Whatever the records hold, copy it exactly and completely.

*** THE DATA Section Begins ***

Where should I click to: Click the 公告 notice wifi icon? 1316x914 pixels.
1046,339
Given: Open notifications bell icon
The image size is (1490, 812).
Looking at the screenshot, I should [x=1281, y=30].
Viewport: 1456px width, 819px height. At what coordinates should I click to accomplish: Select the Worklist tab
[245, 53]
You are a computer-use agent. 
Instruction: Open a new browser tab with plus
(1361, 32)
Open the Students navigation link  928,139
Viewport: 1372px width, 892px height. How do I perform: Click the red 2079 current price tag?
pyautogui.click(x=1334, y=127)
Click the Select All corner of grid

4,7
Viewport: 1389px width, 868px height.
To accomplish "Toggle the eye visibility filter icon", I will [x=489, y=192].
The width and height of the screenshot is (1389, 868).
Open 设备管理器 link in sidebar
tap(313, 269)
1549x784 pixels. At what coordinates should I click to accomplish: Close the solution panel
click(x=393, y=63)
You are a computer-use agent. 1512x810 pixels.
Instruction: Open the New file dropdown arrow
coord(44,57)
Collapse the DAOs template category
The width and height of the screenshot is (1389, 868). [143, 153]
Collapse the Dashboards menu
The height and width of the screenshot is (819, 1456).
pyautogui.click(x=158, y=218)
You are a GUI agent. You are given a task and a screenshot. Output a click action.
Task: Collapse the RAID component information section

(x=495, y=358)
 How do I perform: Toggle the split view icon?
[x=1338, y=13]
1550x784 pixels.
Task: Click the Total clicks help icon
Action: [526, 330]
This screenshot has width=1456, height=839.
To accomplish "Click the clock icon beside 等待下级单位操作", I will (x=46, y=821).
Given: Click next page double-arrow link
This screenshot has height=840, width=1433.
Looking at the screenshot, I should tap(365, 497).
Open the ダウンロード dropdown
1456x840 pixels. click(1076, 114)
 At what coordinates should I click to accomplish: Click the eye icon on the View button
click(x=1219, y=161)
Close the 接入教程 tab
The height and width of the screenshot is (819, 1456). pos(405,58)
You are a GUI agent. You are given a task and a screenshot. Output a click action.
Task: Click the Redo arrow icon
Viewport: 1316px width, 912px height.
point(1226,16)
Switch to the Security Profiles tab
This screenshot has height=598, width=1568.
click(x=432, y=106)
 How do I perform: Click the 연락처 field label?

*** THE DATA Section Ends ***

» TASK RESPONSE
Where should I click to: Click the 公告 notice wifi icon? 1316x914 pixels.
1046,339
Given: Open notifications bell icon
The image size is (1490, 812).
Looking at the screenshot, I should [x=1281, y=30].
Viewport: 1456px width, 819px height. At what coordinates should I click to accomplish: Select the Worklist tab
[245, 53]
You are a computer-use agent. 
Instruction: Open a new browser tab with plus
(1361, 32)
Open the Students navigation link  928,139
Viewport: 1372px width, 892px height. How do I perform: Click the red 2079 current price tag?
pyautogui.click(x=1334, y=127)
Click the Select All corner of grid

4,7
Viewport: 1389px width, 868px height.
To accomplish "Toggle the eye visibility filter icon", I will [x=489, y=192].
The width and height of the screenshot is (1389, 868).
Open 设备管理器 link in sidebar
tap(313, 269)
1549x784 pixels. At what coordinates should I click to accomplish: Close the solution panel
click(x=393, y=63)
You are a computer-use agent. 1512x810 pixels.
Instruction: Open the New file dropdown arrow
coord(44,57)
Collapse the DAOs template category
The width and height of the screenshot is (1389, 868). [143, 153]
Collapse the Dashboards menu
The height and width of the screenshot is (819, 1456).
pyautogui.click(x=158, y=218)
You are a GUI agent. You are given a task and a screenshot. Output a click action.
Task: Collapse the RAID component information section

(x=495, y=358)
 How do I perform: Toggle the split view icon?
[x=1338, y=13]
1550x784 pixels.
Task: Click the Total clicks help icon
Action: [526, 330]
This screenshot has width=1456, height=839.
To accomplish "Click the clock icon beside 等待下级单位操作", I will (x=46, y=821).
Given: Click next page double-arrow link
This screenshot has height=840, width=1433.
Looking at the screenshot, I should tap(365, 497).
Open the ダウンロード dropdown
1456x840 pixels. click(1076, 114)
 At what coordinates should I click to accomplish: Click the eye icon on the View button
click(x=1219, y=161)
Close the 接入教程 tab
The height and width of the screenshot is (819, 1456). pos(405,58)
You are a GUI agent. You are given a task and a screenshot. Output a click action.
Task: Click the Redo arrow icon
Viewport: 1316px width, 912px height.
point(1226,16)
Switch to the Security Profiles tab
This screenshot has height=598, width=1568.
click(x=432, y=106)
 How do I perform: Click the 연락처 field label?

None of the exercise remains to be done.